== Dataset records ==
###
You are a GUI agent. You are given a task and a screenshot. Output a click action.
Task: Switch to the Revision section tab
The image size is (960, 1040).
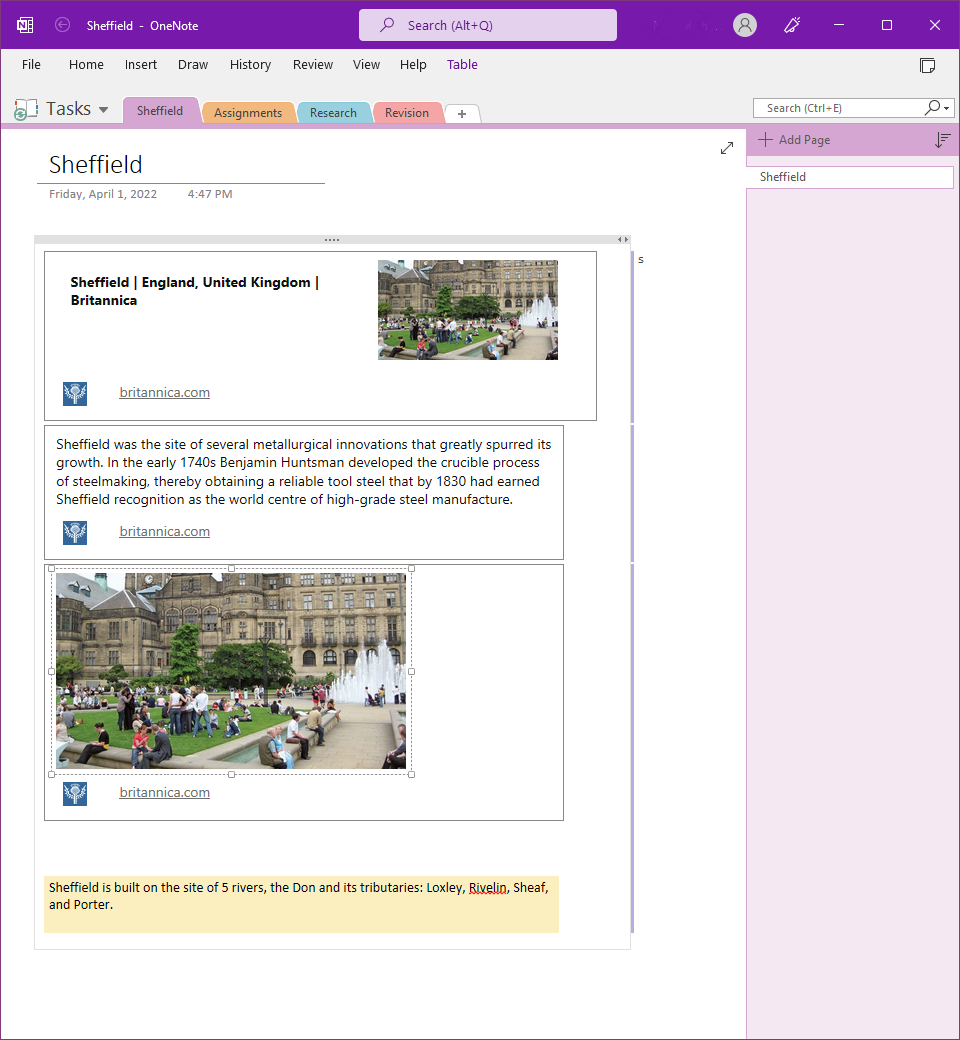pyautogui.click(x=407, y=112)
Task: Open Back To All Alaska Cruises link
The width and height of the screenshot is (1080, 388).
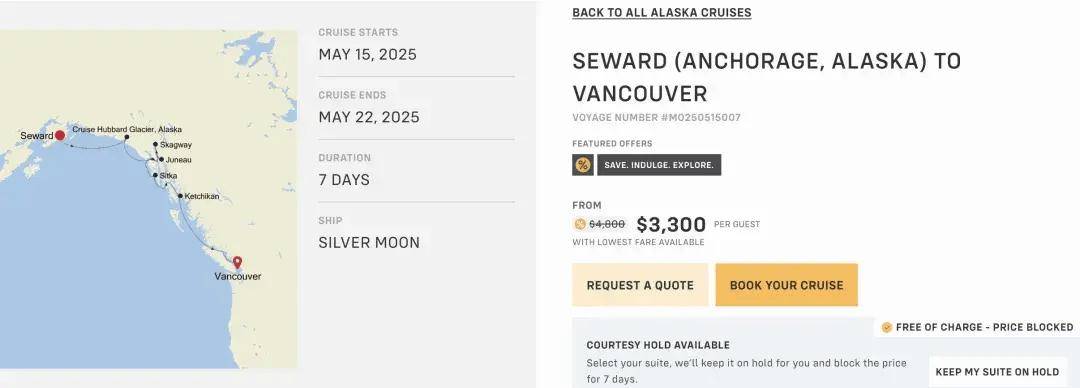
###
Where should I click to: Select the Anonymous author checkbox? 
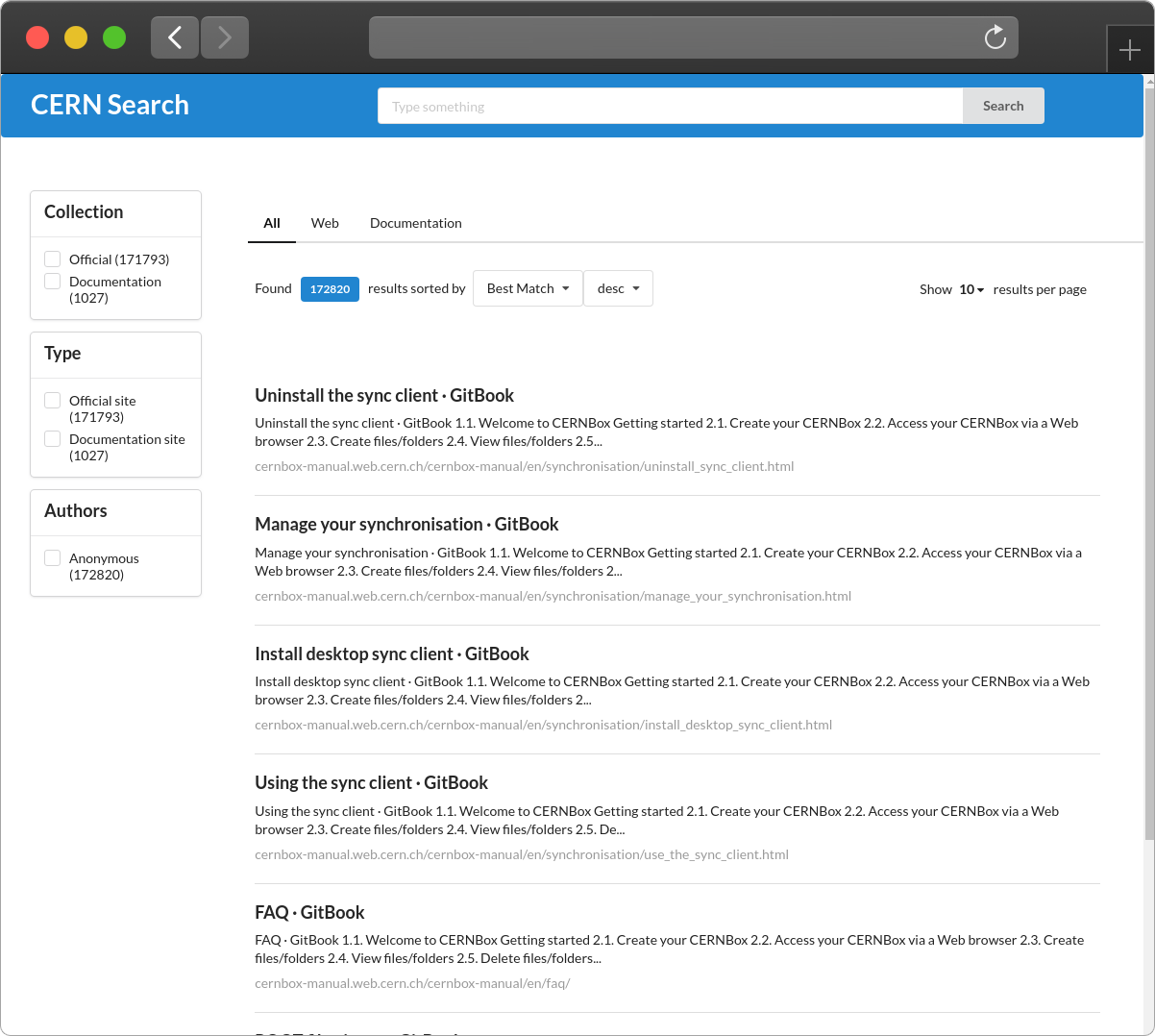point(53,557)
###
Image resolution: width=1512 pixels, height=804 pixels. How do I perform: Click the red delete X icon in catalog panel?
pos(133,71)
###
== Exercise ==
Repeat, without pictures, exactly the lines of the data above from the one containing "You are a GUI" through the one containing "The width and", including both and adding nothing.

== Exercise answer ==
You are a GUI agent. You are given a task and a screenshot. Output a click action.
Task: Switch to the Revision section tab
The image size is (960, 1040).
pyautogui.click(x=407, y=112)
Task: Open Back To All Alaska Cruises link
The width and height of the screenshot is (1080, 388).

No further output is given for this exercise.